When running IronPdf on Windows with .NET 9.0.5 or later (including .NET 10), a CLR assertion fires during process exit and returns exit code 127, even though all PDF operations complete successfully. This is a known .NET runtime limitation (not an IronPdf bug) and most commonly breaks CI/CD pipelines that rely on exit codes.

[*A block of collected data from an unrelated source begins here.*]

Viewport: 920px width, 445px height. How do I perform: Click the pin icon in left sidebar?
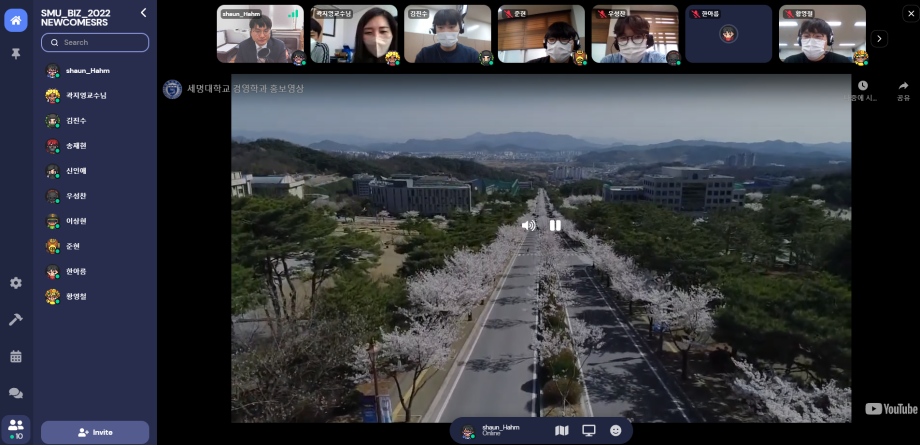pyautogui.click(x=15, y=54)
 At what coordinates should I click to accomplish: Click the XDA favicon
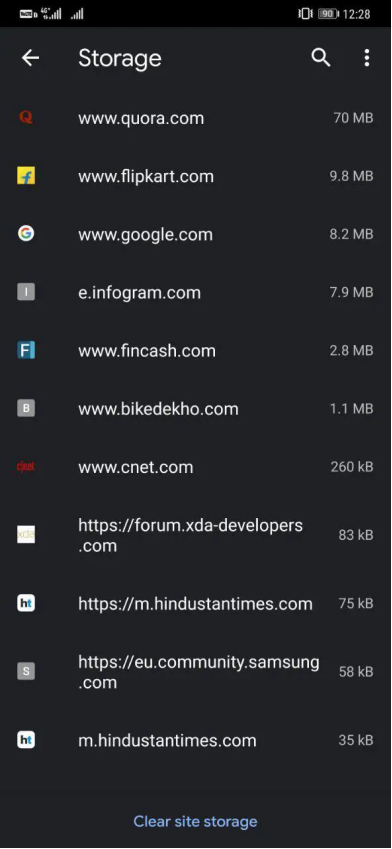pyautogui.click(x=26, y=535)
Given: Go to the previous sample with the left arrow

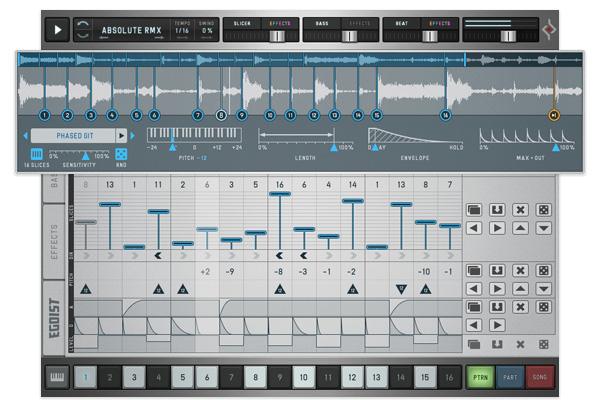Looking at the screenshot, I should click(25, 135).
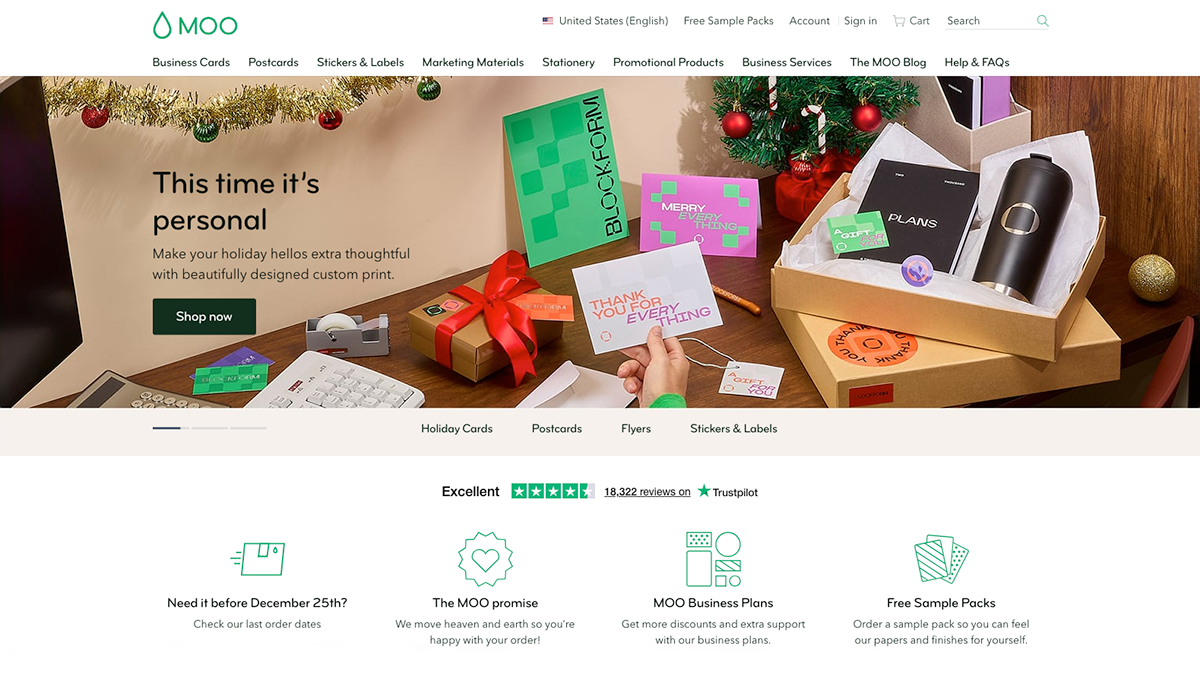Select the third carousel slide indicator

(248, 428)
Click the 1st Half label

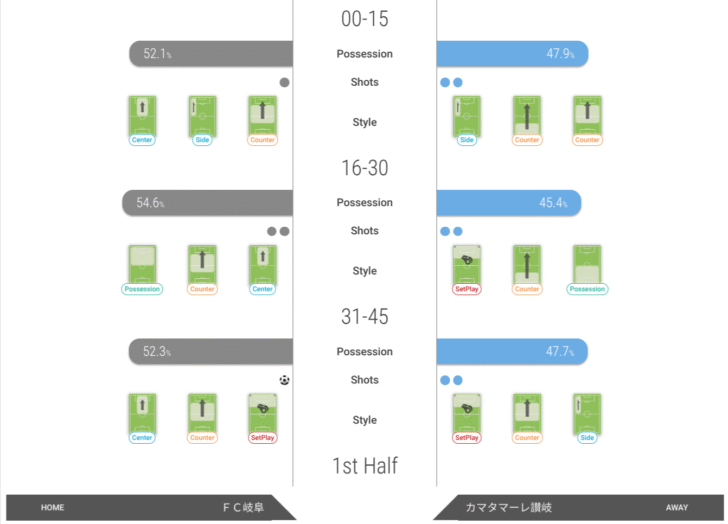tap(364, 466)
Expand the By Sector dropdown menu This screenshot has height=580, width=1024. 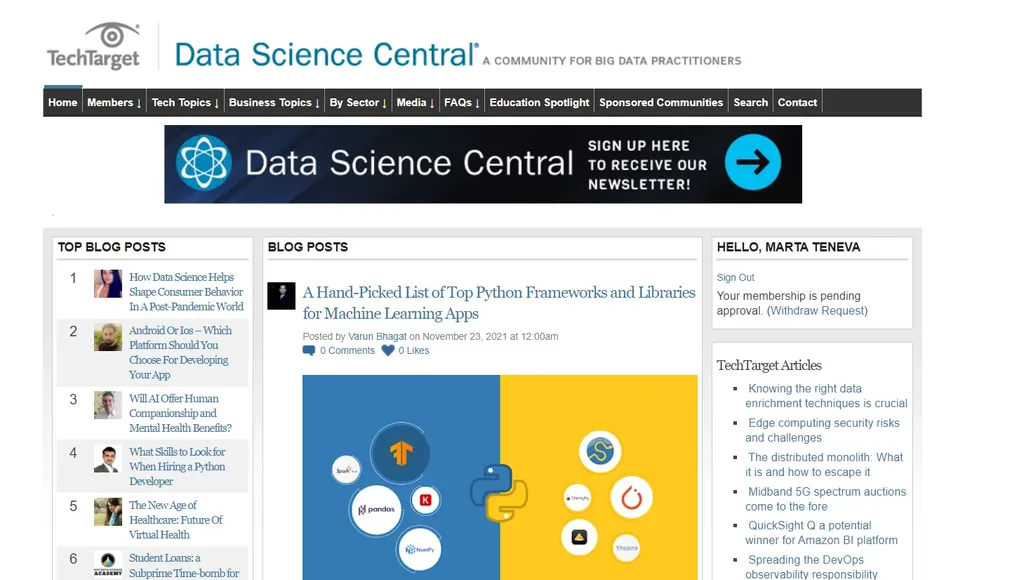tap(358, 103)
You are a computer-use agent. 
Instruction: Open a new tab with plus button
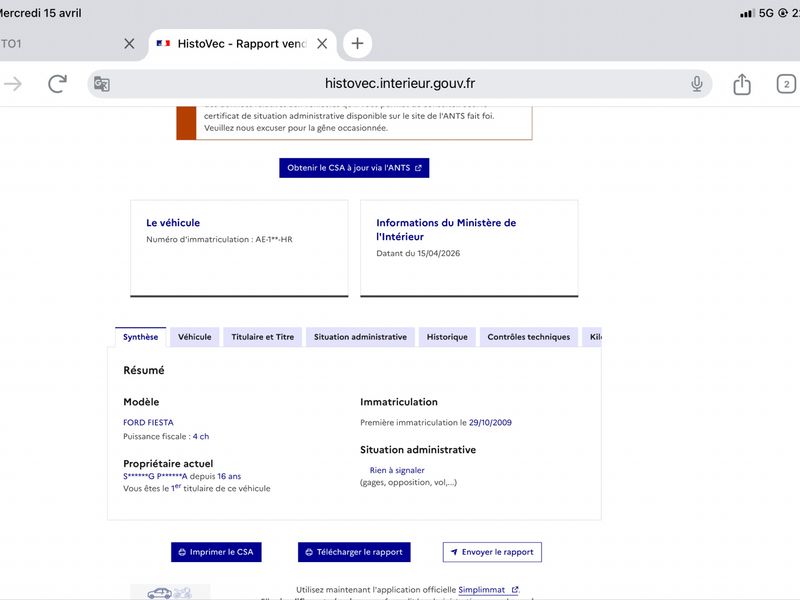point(357,43)
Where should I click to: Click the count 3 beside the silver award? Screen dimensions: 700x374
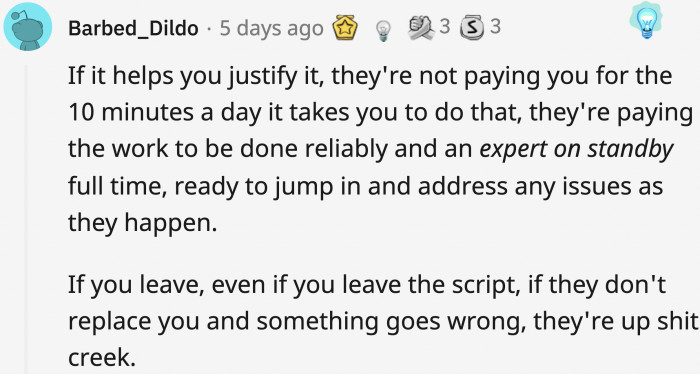pos(495,27)
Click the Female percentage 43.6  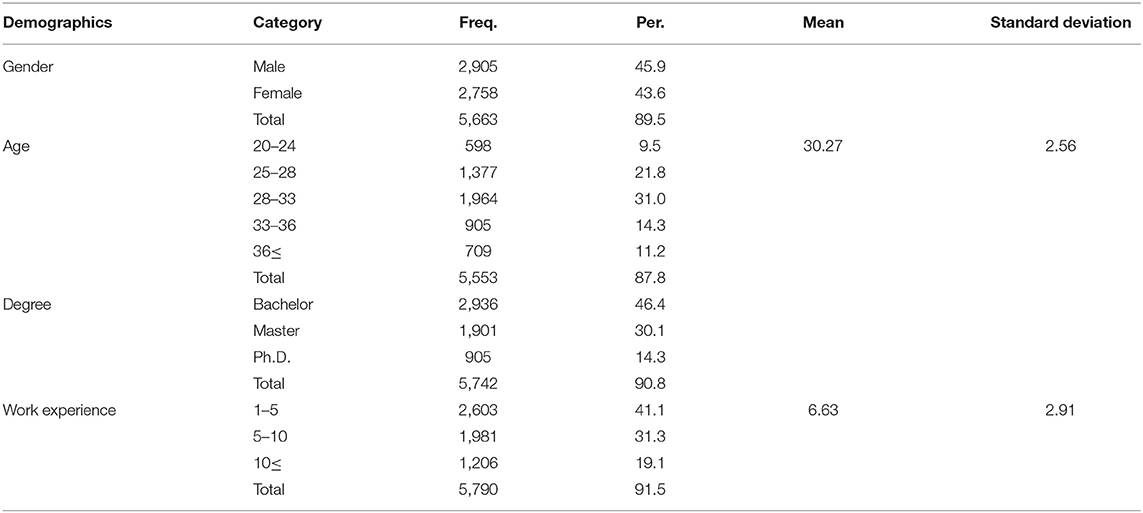click(x=650, y=93)
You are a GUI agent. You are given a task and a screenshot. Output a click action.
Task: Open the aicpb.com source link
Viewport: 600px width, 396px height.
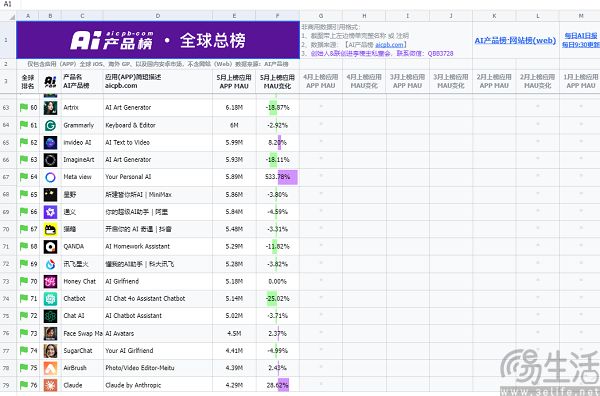[x=389, y=45]
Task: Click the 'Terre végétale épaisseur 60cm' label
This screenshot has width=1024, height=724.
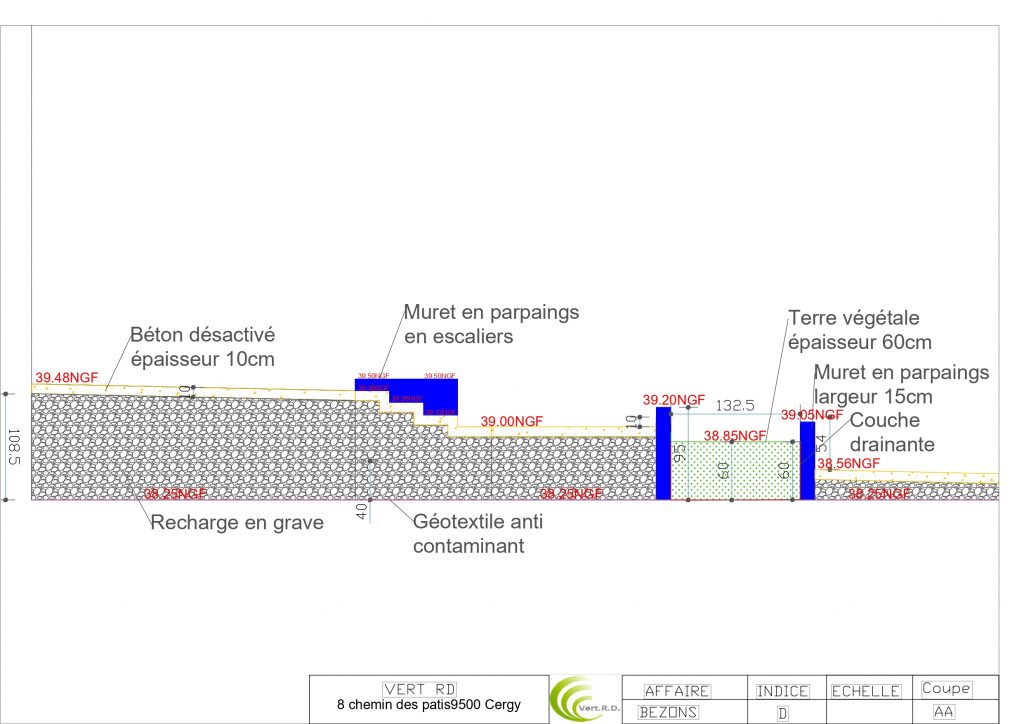Action: [x=859, y=330]
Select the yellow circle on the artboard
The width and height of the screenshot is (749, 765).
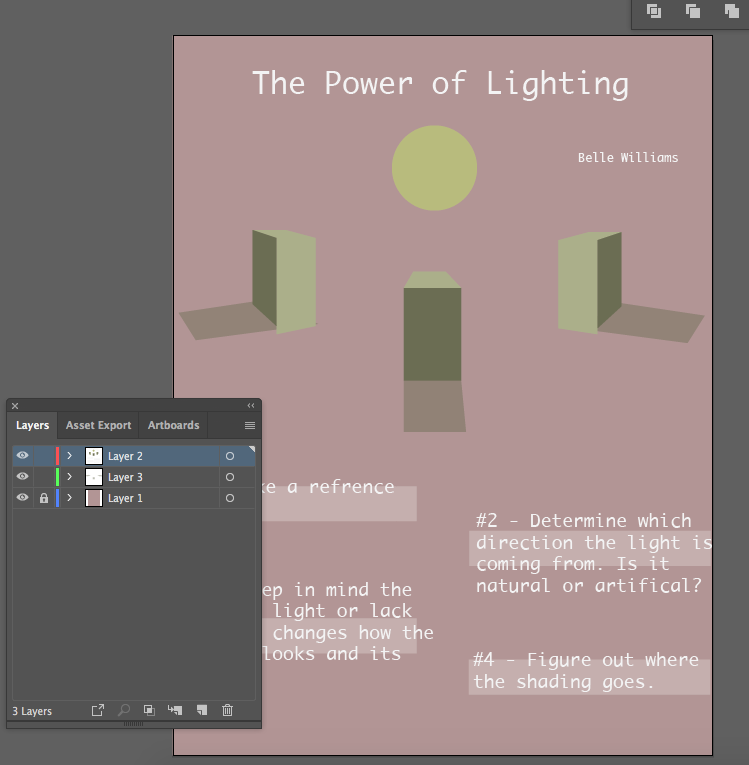[x=434, y=168]
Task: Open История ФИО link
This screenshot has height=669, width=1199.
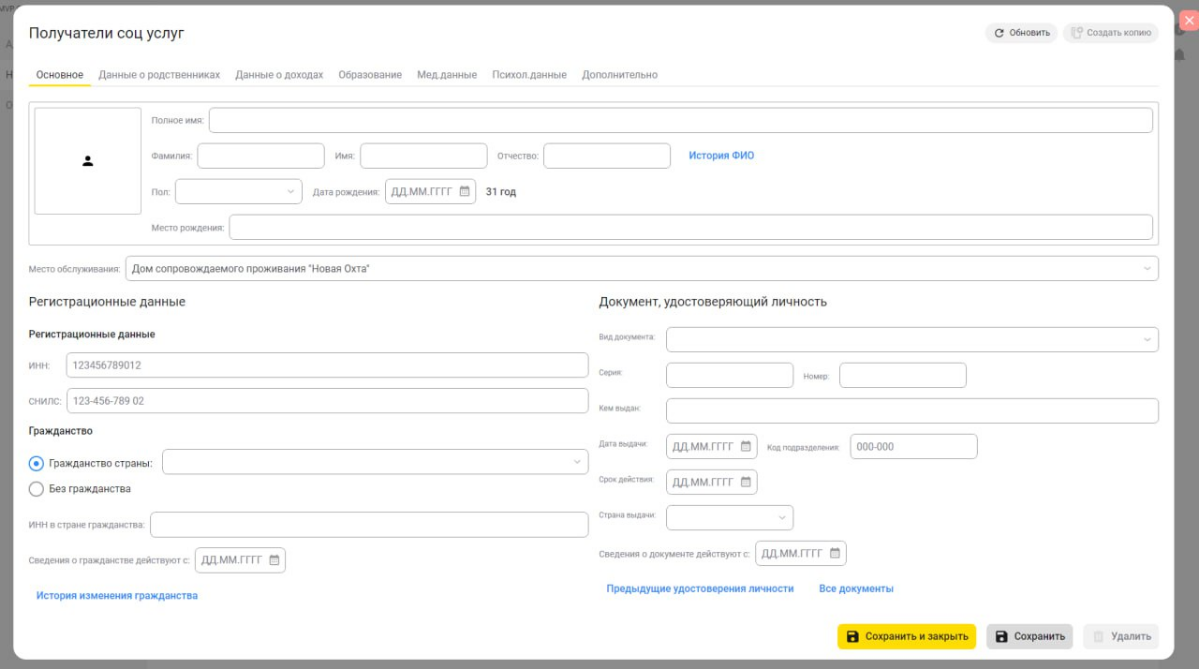Action: point(721,156)
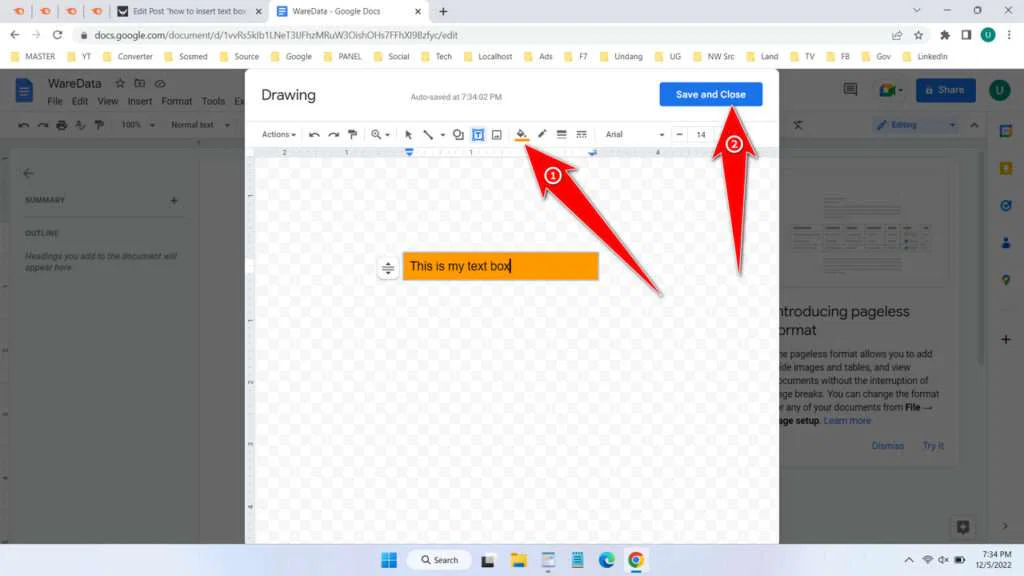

CLR: Assert failure: "Attempt to execute managed code after the .NET runtime thread state has been destroyed."


Affected Environment

  • OS: Windows (FLS is Windows-specific; Linux and macOS are not affected) 
  • .NET versions: .NET 9.0.5+ and .NET 10 (.NET 6, 7, and 8 are not affected)

Solution

  1. Downgrade to .NET 8 (recommended). This is the cleanest fix. .NET 6.0.36 and 8.0.26 have been confirmed to exit cleanly with exit code 0. .NET 9.0.12 and .NET 10.0.6 both trigger the assertion and exit with code 127.
  2. Do not rely on common mitigations — they do not work. The following have all been tested and still trigger the assertion:
    • Installation.SkipShutdown = true
    • SetErrorMode(SEM_NOGPFAULTERRORBOX)
    • Environment.Exit(0)
    • GC.Collect() + WaitForPendingFinalizers()
  3. In CI/CD, use test result files instead of exit codes. Since all IronPdf work completes before the assertion, publishing result files gives an accurate pass/fail signal.
    Azure DevOps: 
       - script: dotnet test --logger "trx" || true
    - task: PublishTestResults@2
    inputs:
    testResultsFiles: '**/*.trx'

    GitHub Actions:

       - run: dotnet test --logger "trx" || true
    - uses: dorny/test-reporter@v1
    with:
    path: '**/*.trx'
    reporter: dotnet-trx

     

  4. Alternatively, filter the exit code. Wrap the run so the known assertion message does not fail the pipeline:  

    dotnet run 2>stderr.log; EXIT=$?  
    if grep -q "thread state has been destroyed" stderr.log; then exit 0; else exit $EXIT; fi

     

  5. Background (for reference).
    Microsoft added the assertion in .NET 9.0.5 (dotnet/runtime#112809) to prevent Loader Lock deadlocks present in .NET 9.0.0–9.0.4. Thread cleanup now uses FLS (Fiber Local Storage) callbacks, whose OS-controlled ordering can run CLR cleanup before other components finish. Microsoft tracking issue: dotnet/runtime#118741 (milestoned "Future", no planned fix date).